_DOCUMENT EXCERPT:_
It’s a gradual change: It begins with grey hair around their eyes and snout. Your evening jogs together in the park become strolls, and there are less and less games of fetch. This is when you realize that your pet has entered their senior years, and this new stage of life may require some adjustments to your pet’s healthcare practices – needing a little extra TLC! With these expected changes, we wanted to take the time to share some essential senior pet care tips!
- Regular vet visits are important: This is not the first time you have heard this from us! To keep your senior pet happy and healthy, we recommend at least two visits a year – but this is also contingent on your individual pet’s needs. More frequent visits to the vet allow us to detect any health concerns as soon as possible. Plus, we always love seeing you and your furry family member! 😊
- Modify their diet as needed: As your pet gets older, they typically become less active and are naturally burning fewer calories. Because of this, they may not need as much food or even require a slight adjustment to their diet. With obesity being one of the most common age-related diseases in senior pets, it’s important we look at all options to ensure we are providing the proper nutrition for them in this new season of life.
- Continue exercising: We know your pets will not be as agile as they were as babies, but it’s essential to keep them moving! If they do not receive any form of exercise in their senior years, they will begin to lose muscle tone, thus making them weaker much faster. Whether it’s a short walk a few nights a week or playing with the laser pointer for a bit each day, exercise is a significant part of keeping your pet feeling good!
- Make your house “senior-friendly”: With age comes decreased mobility. Your dog may not be able to jump up on the couch anymore, or your cat may have a hard time using the litter box. Tailoring your home to fit your pet’s mobility needs will help them live more comfortably. Examples of these changes could include investing in a platform for food and water bowls, finding a litter box with a larger opening, and even buying a small ramp or stairs for climbing. If your pet suffers from arthritis – a common age-related condition – there are many arthritic treatments available, including supplements, pain, and anti-inflammatory medications, acupuncture, laser therapy, and even special exercise routines. If your pet’s mobility issues worsen, talk with us about the best options provided that could help alleviate their pain and discomfort. Whatever the case may be, it’s essential to be on the lookout for ways to make life easier for your pet.
Aging is a natural part of life and happens, no matter what. We know how much your pet means to you – and also to us! As your trusted partner in pet health care, we wanted to share valuable information that could give you more walks around the neighborhood with your dog, and additional play sessions with your cat!

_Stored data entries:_
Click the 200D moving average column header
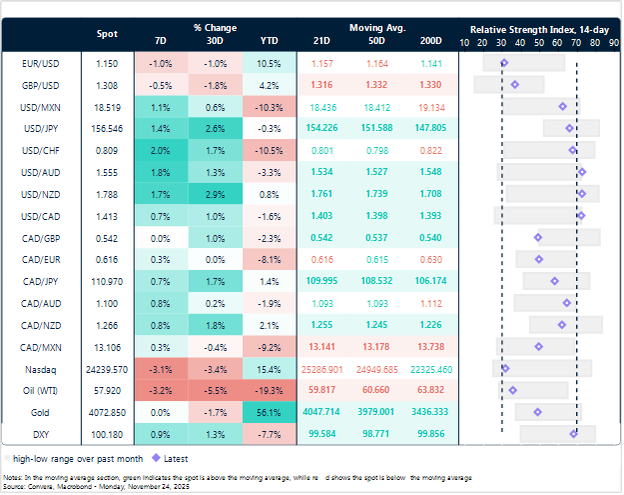click(x=431, y=41)
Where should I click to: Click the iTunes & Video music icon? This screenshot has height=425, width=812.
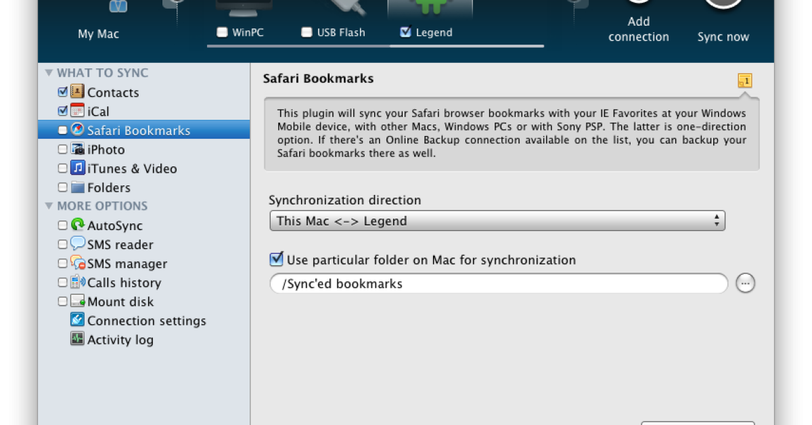tap(77, 168)
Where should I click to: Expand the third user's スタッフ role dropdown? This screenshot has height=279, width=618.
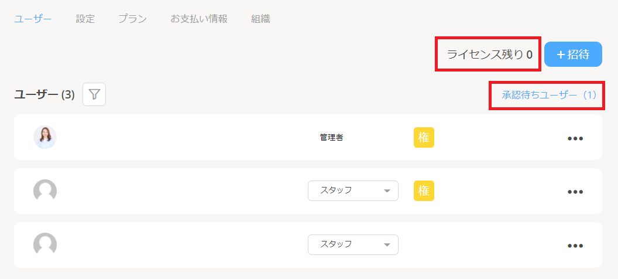tap(353, 244)
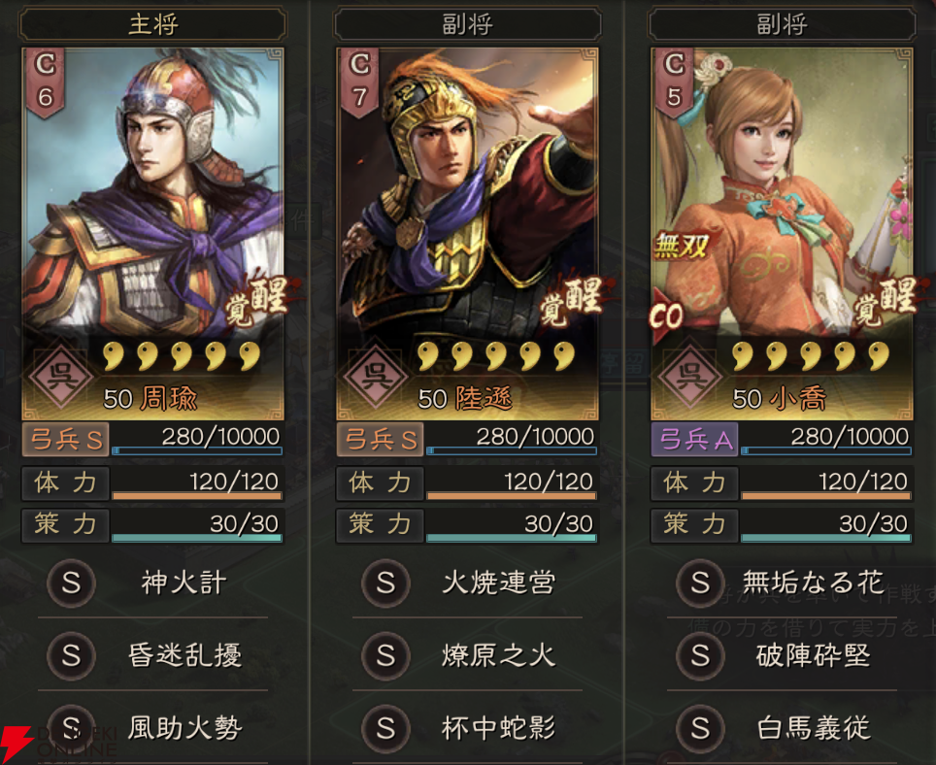
Task: Open the 杯中蛇影 skill entry
Action: point(467,728)

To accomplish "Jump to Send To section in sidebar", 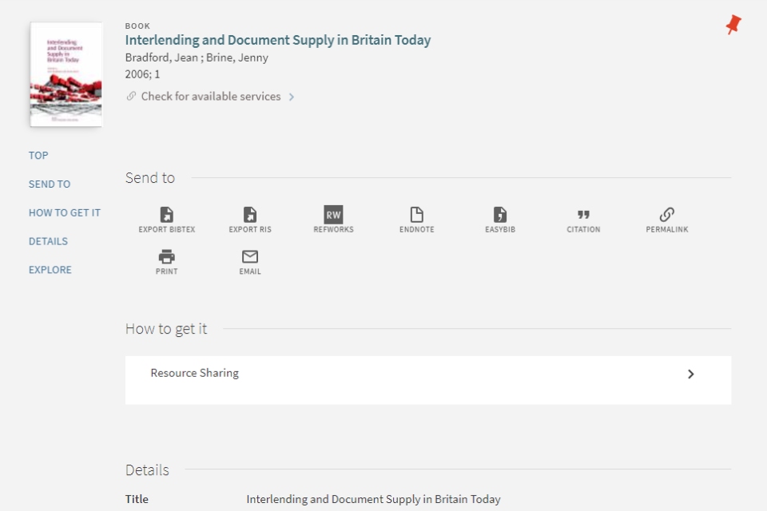I will point(50,184).
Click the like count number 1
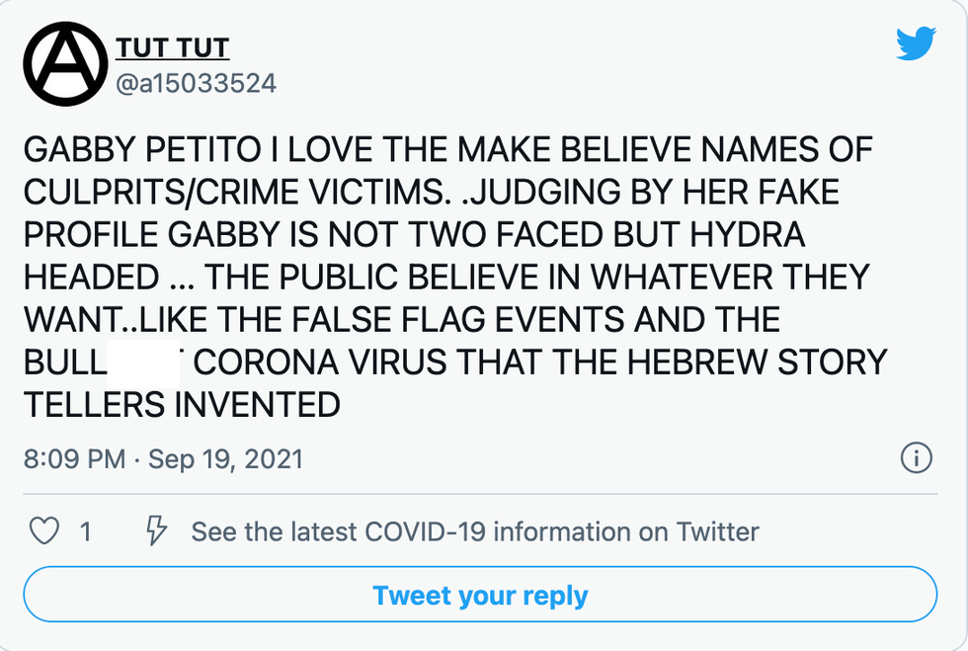 (x=86, y=531)
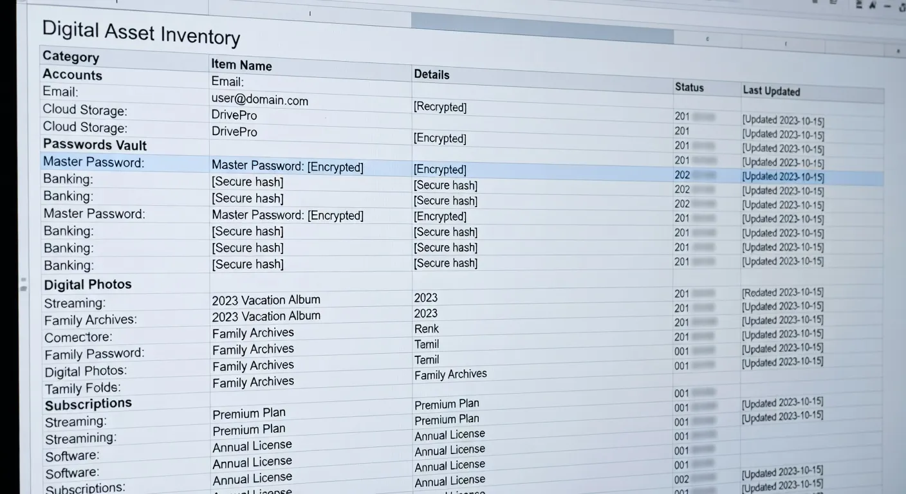The width and height of the screenshot is (906, 494).
Task: Select the Renk details cell
Action: tap(427, 329)
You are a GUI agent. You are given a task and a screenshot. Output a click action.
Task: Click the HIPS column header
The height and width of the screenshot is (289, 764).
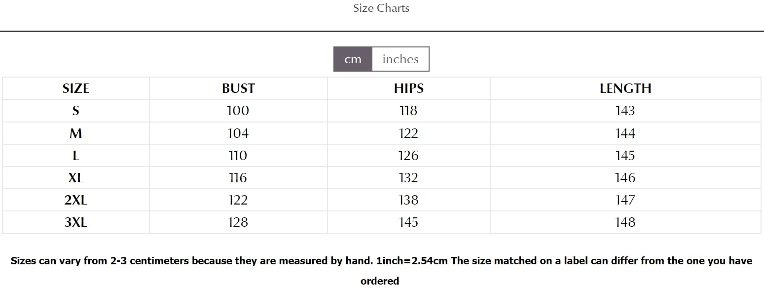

_ACTIVITY:_ List the headings of all the tips given in the senior pet care article. The stored data entries are separate material and have no connection to the senior pet care article.

_PROBLEM SOLUTION:_
- Regular vet visits are important
- Modify their diet as needed
- Continue exercising
- Make your house "senior-friendly"